* What is asked *
1. In the post on computer backups, which service does the writer use for off-site backup?
2. From the post on computer backups, pull out the stretch from "Focus on the" through "computers are deleted.", word for word.
3. Extend the post on computer backups, picking up right after its last line.

* Passage *
= = = =

Ensure your system is running System Optimization is running to defragment your disks and check for errors as well.
What Do You Really Need
Finally, maybe what you need is a Guy (or Gal) who really loves futzing around with technology that can come over and help you set all of this up. I used to be “the Guy” for a few people in terms of helping them with technology, but I think now I am mostly just “the Guy” for my family’s computers, but that is fine as well.
I use Backblaze for off site back up. It has worked well, and if you have a fast enough internet connection, it works nicely.
A couple of other things to remember:
Multiple copies – Don’t move files to an external hard drive (with it being the only copy). The external drive can fail too, taking your precious data with it. External hard drives should be a second (or third) copy of your data.
Offsite backups – A basement flood or house fire can destroy your computer, and backups. Keep a copy of the data at work / friend’s house / in the cloud. If your main computer and offsite copy are destroyed by the same event, then your backups are the last thing you need to worry about 🙂
Test your backups – The moment you need them isn’t the time to find out your backups don’t work.
Focus on the data – Everything else is replaceable (Operating system, software). Protect the important data first (pictures, irreplaceable documents, videos, license keys).
With the constant changing and upgrading of technology these days, sometimes it is really hard to keep up. Anyway, these days, I usually have backup on my data using Dropbox or sugarsync so as not to regret when files from my computers are deleted.
Over the past few years I’ve moved off of using full desktop solutions at home over to laptops with most of our critical data in the cloud. Essentially I found that most of the stuff I tried diligently to back up could be recovered or gotten back somehow. So a diligent backup setup proves to be time consuming and not needed. But thats in my situation only. I’ll just keep crossing my fingers that I don’t end up needing a full hd recovery.
If all you need to worry about is restoring your working environment (and not your user data) you should be OK if you have an OS recovery or install disk, and all the install media for your needed utilities (i.e. office, etc.,)
Great post! I’m keeping it for future reference. Over the years, I’ve tried to find this exact information in an easy to follow format and by jove! you’ve done it. Now I can relax knowing that I just have to do a new system image (I do it once a year, along with a full backup once a month with incremental backups in between). Everything else is in place. Thanks!

= = = =

* Dataset section *
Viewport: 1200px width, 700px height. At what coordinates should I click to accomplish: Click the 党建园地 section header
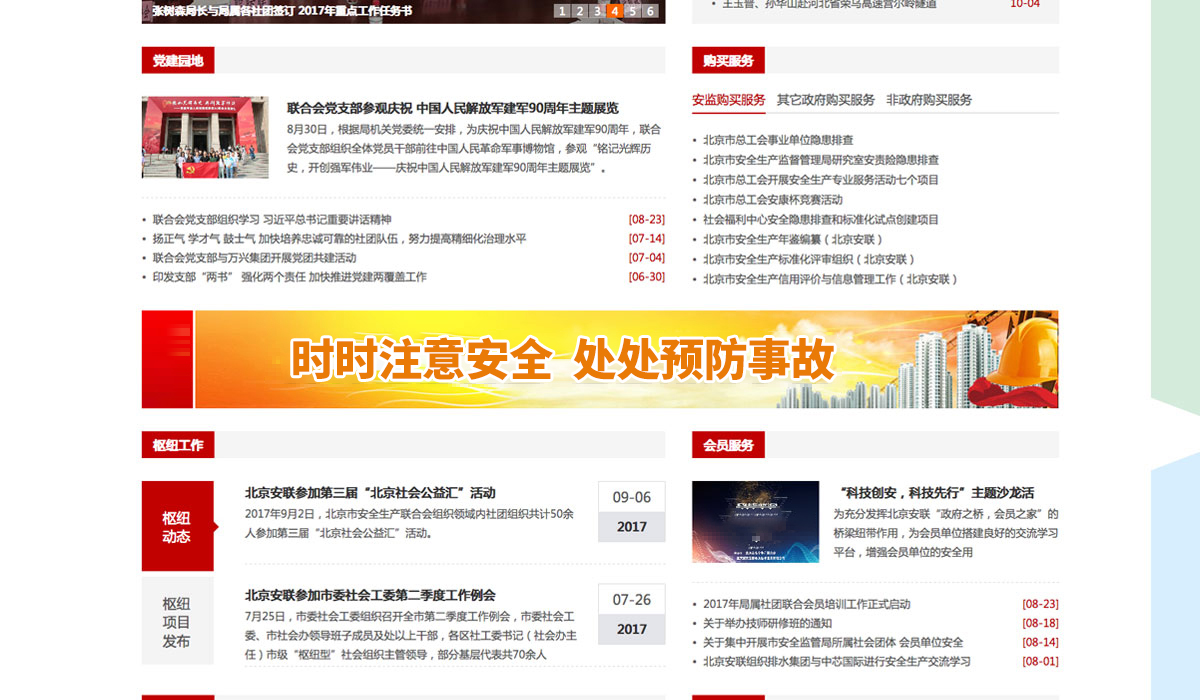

= = = =

* Exercise answers *
1. Backblaze.

2.
Focus on the data – Everything else is replaceable (Operating system, software). Protect the important data first (pictures, irreplaceable documents, videos, license keys).
With the constant changing and upgrading of technology these days, sometimes it is really hard to keep up. Anyway, these days, I usually have backup on my data using Dropbox or sugarsync so as not to regret when files from my computers are deleted.

3.
Well, don’t hold me responsible if something goes wrong too!! I would be diligent with your backups.
…and now I’m backing up my files on the external hard drive. Thanks for the reminder!
(I’ve had 2 laptop crashes, requiring rebuilds from scratch…..I hate that…good thing I have a boring setup with not a lot of additional programs)
OK, so I have done something useful today, that’s a good thing.
My husband gets a lot of calls to help when disaster strikes. One thing we’ve noticed is how few people back up their email, especially their email address book. It only takes a couple of seconds but they never think about it. Then their computer almost always fails when they are in the middle of organizing some large event by email…..It always reminds me to come home and back up our own systems again!
Good luck with the Restore. The tweaking is (almost) always a pain.
Surprisingly relatively straight forward, however, my faith in SSD’s is a little shaken.
That seems like a lot of work, I think I’ll pass :).
The first key to backups is that they must be automated. If you have to do anything by hand, it’ll eventually fail.
The second key is, as they say, “backups are not archives!”. don’t just keep one backup, you should keep something of a timeline of backups. Because sure as sugar you’ll delete something then not realize for 3 weeks that you want it back. At that point your backup from last night doesn’t have the file either. The second problem is that if you only have the most recent copy of the backup, when you go to restore something, you’ll find the backup didn’t work for some reason.
It’s worth spending some time setting up a robust backup plan and then checking it every six months or so. It really helps for those “delete *.*” moments.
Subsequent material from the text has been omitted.